Naturally, there is huge interest in this technology for those who want to predict the outcome of major sports contests – from baseball fans checking out the MLB odds to NBA executives planning a franchise’s acquisitions. But when it comes to individual tournaments, can prediction software really pick the winner?
As perhaps the biggest global sports event, the football World Cup presents an ideal opportunity for scientists and others working in this field to test their technology. Picking the winner of the World Cup, like predicting the World Series winner or the winner of the Olympic 100 metres, would be a very public way to demonstrate the effectiveness of your system or your software.
Attempts to predict the World Cup winner have produced some unlikely stories, such as that of Paul the Octopus, who correctly predicted the winners of 12 out of 14 games at the World Cup of 2010. Other animals to have been recruited for these efforts include donkeys, cats and penguins, but alongside these entertaining news stories, there have also been some serious predictive attempts.

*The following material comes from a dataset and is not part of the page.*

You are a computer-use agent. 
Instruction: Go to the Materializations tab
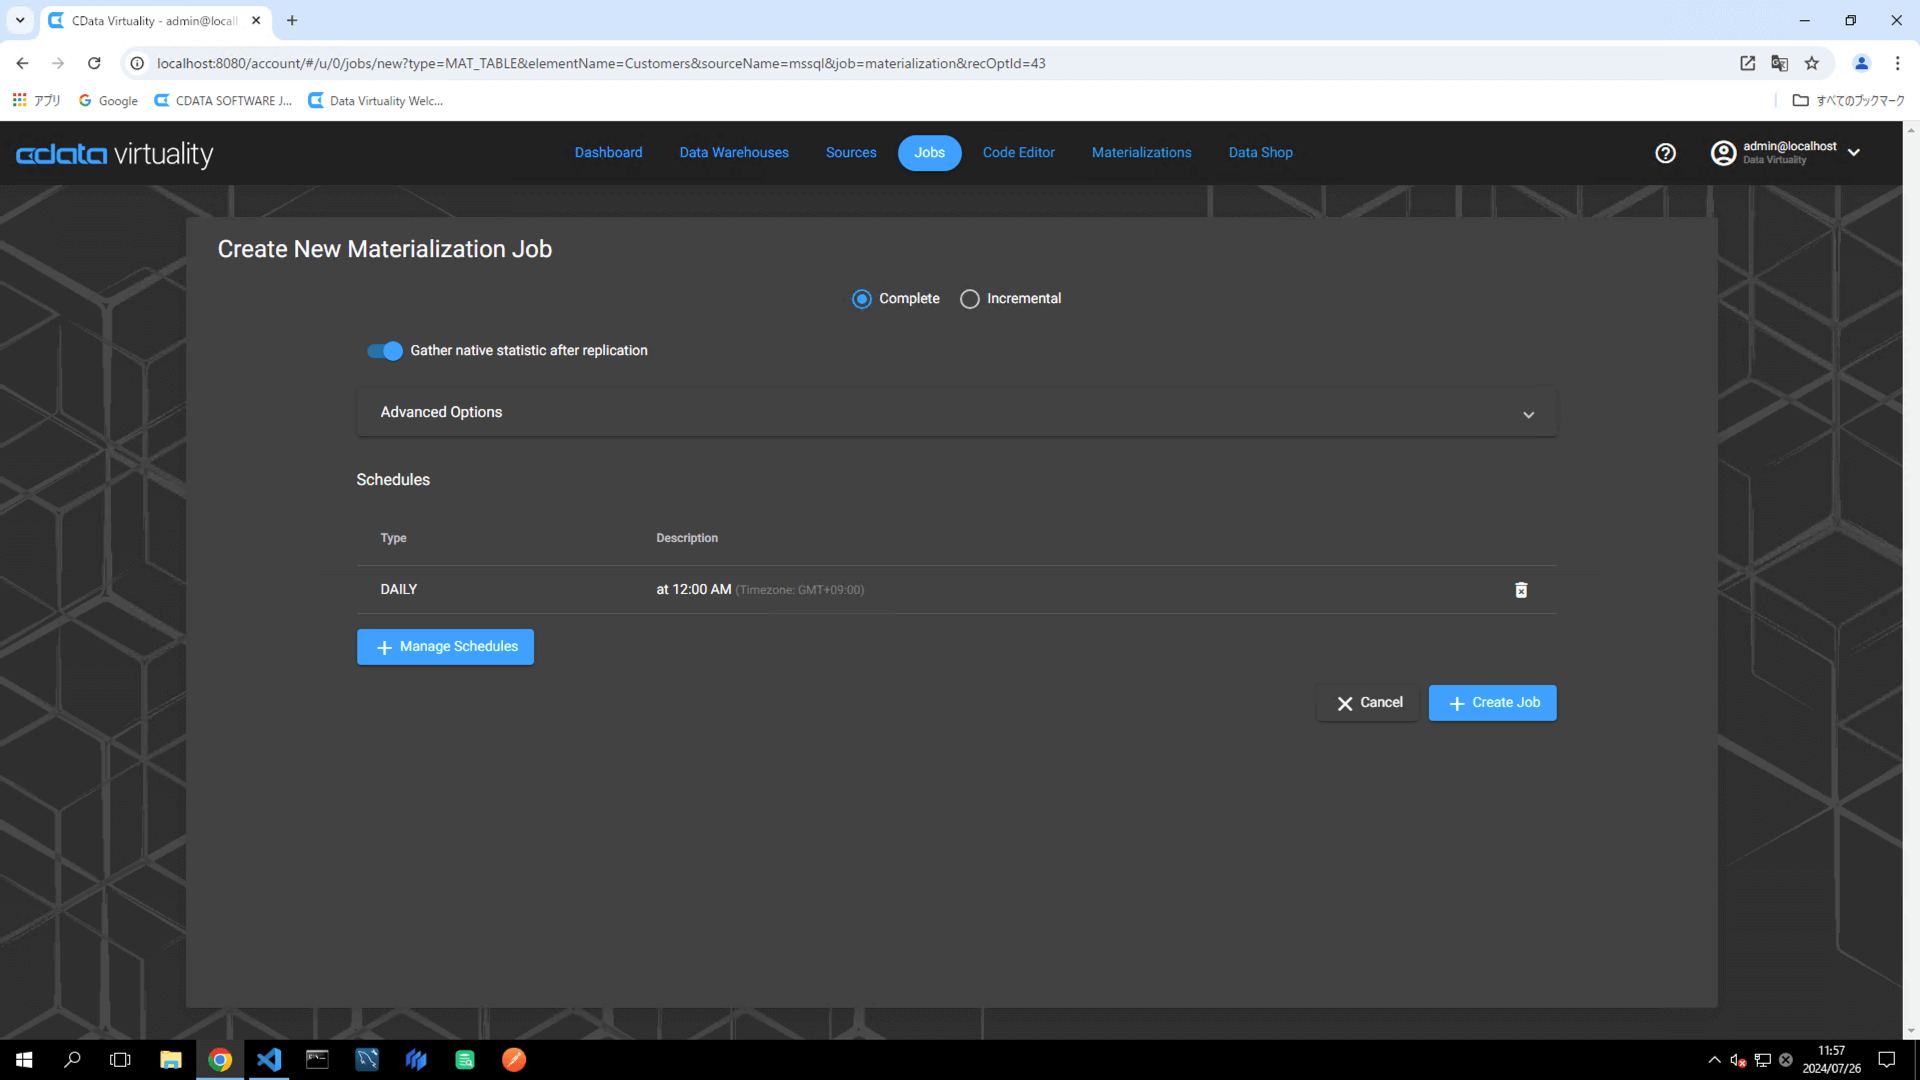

Ahead of the 2018 World Cup, financial company Goldman Sachs employed a machine learning system to predict the winner. The software used 200,000 statistical models and a data mining operation that gathered huge volumes of team and player characteristics. Using this information, their software ran a million simulations of the tournament to establish the probability of each team going through to win.
At the same time, scientists at Dortmund’s Technical University combined statistical analysis and machine learning with a type of modeling known as the ‘random forest’ approach to model the outcome of each game and thereby predict the outcome of the tournament. This technique led to the prediction that Germany would win the tournament, while Goldman Sachs calculated that it would be Brazil.

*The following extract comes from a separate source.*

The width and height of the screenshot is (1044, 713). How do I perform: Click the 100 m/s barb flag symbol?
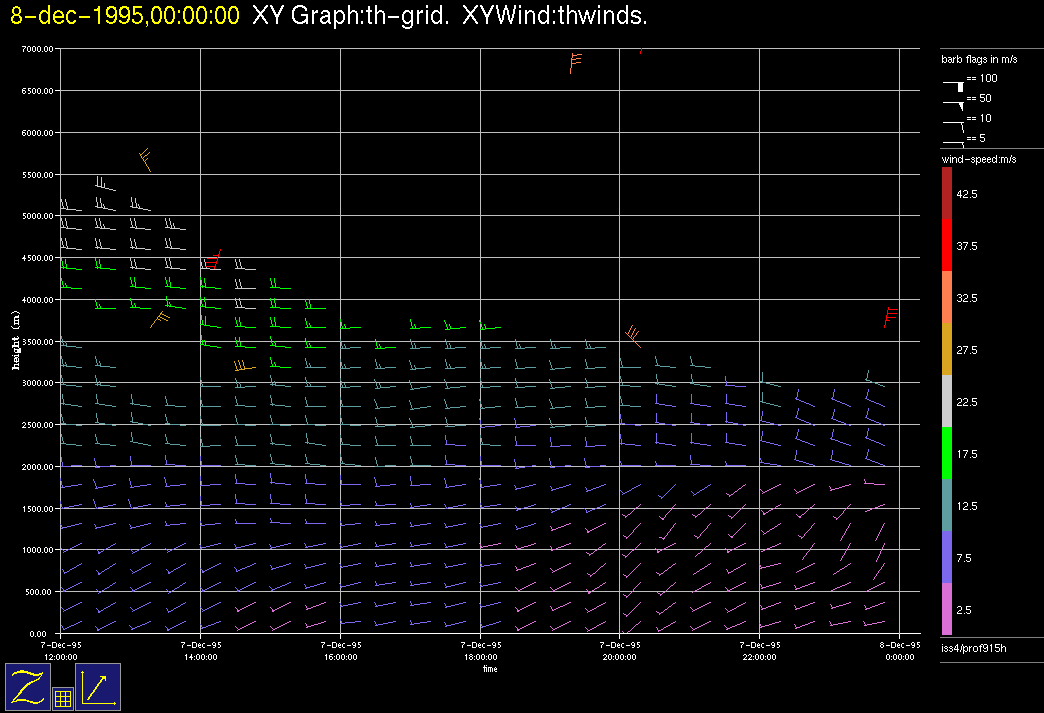[955, 83]
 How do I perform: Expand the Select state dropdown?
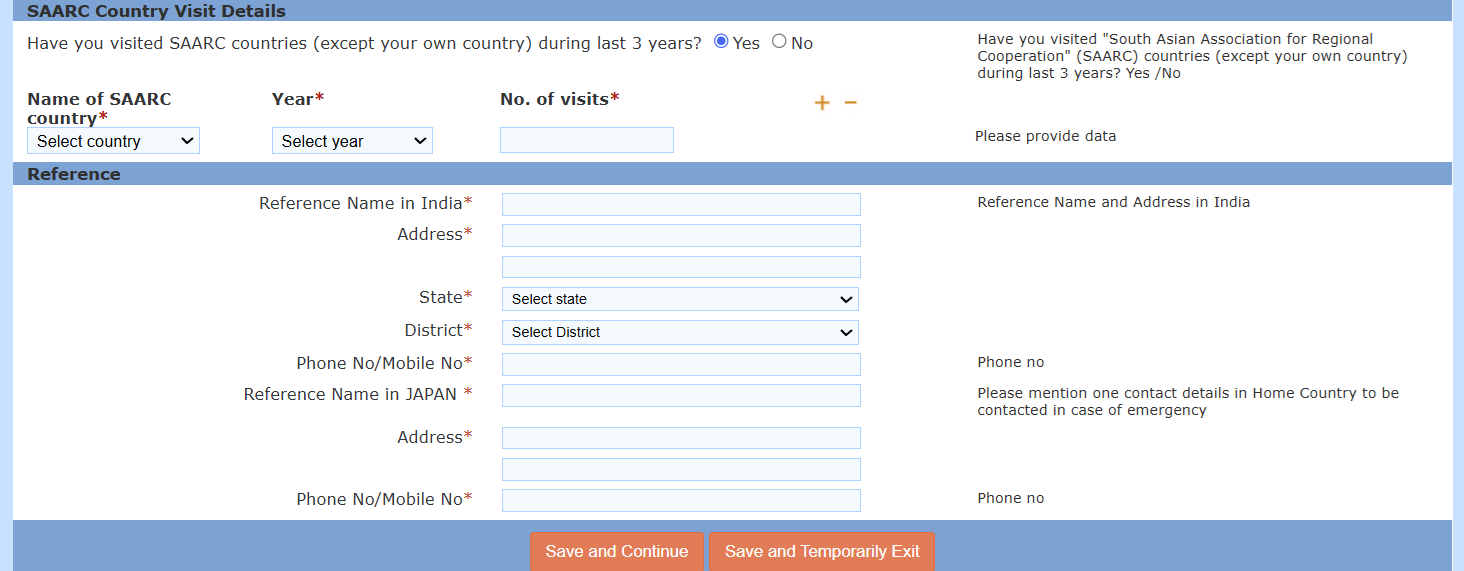pos(680,299)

In fact, it was neither. France and Croatia played out the final, with France winning. Germany failed to make it out of the group phase, while Brazil crashed out in the quarterfinals.
This highlights the problems involved in designing software to predict a specific single outcome. In the real world, even a single passage of play in one game of football, basketball or baseball is influenced by hundreds, if not thousands of variables, many of which cannot be predicted, or if prediction is possible, it is only possible to come up with an estimate.

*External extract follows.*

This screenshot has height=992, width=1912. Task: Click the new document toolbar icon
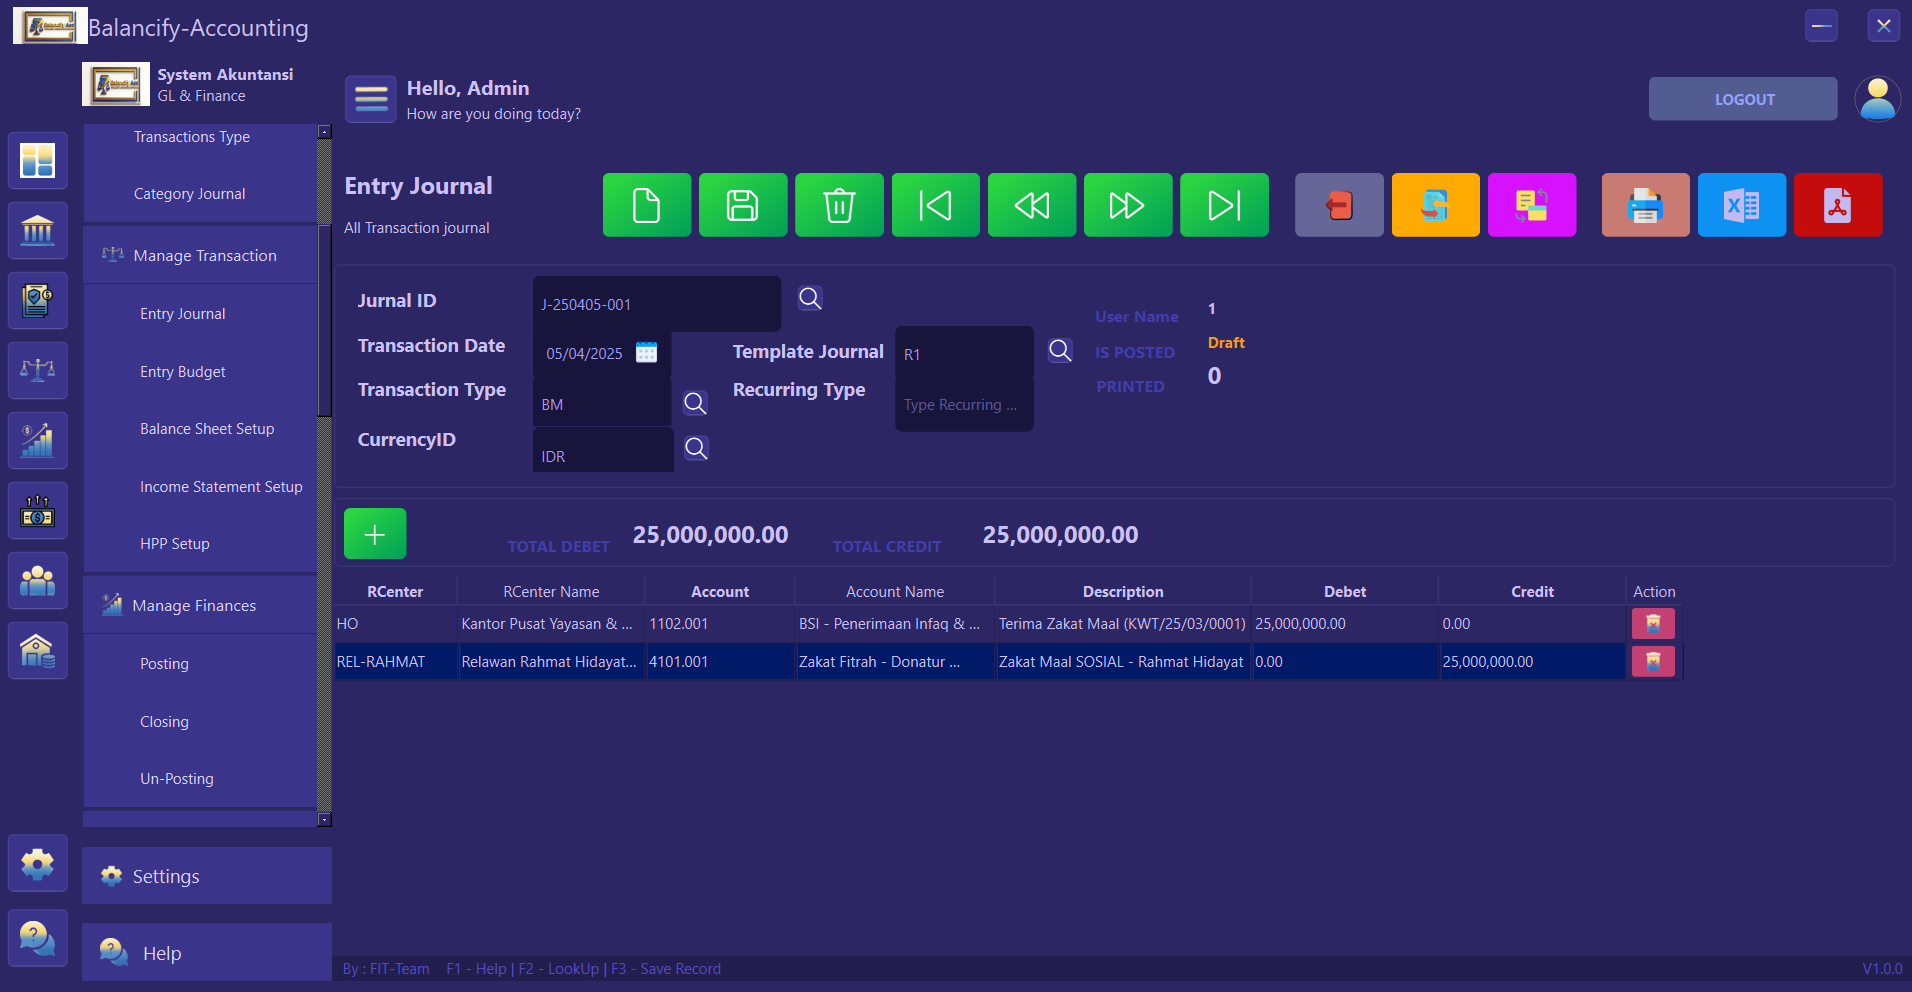(x=647, y=205)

Sports prediction software is increasingly effective when it comes to producing probabilistic outcomes. Putting a percentage chance on an outcome is well within the grasp of modern software, and that is why many sports betting companies and a handful of sports bettors are increasingly using this technology to help them weigh up the odds in sports betting markets. In the betting world, professionals focus on probabilities, not crude certainties, and technology can be effective here.
The use of predictive software can also have other benefits. For example, the research conducted in Dortmund found that team rankings and national GDP had an impact on a team’s chances at the World Cup, while other factors such as the size of the nation and the nationality of the coach had no impact.
A more fundamental problem with using software to make predictions is that such technology relies on what is known as ‘frequentist’ data, that is, on large samples of data that can be analyzed to reach logical probability conclusions. But this approach can fall short when data is limited. For instance, many experts predict that the desert climate, temperature and humidity of Qatar, where the 2022 World Cup will be staged, will have an impact on the outcome of the tournament.
Yet none of the World Cup tournaments to date have been held in similar conditions. This will also be the first modern World Cup staged in November, during the middle of the European and South American domestic seasons. Weighing up these factors becomes infinitely more difficult when there is little or no data for the software to go on. While AI is increasingly impressive in its sophistication, it doesn’t yet display the flexibility and capacity for lateral thinking that characterizes the human brain.
That’s why the most effective approaches to predicting individual sports tournament outcomes are those where prediction technology is integrated with expert human analysis.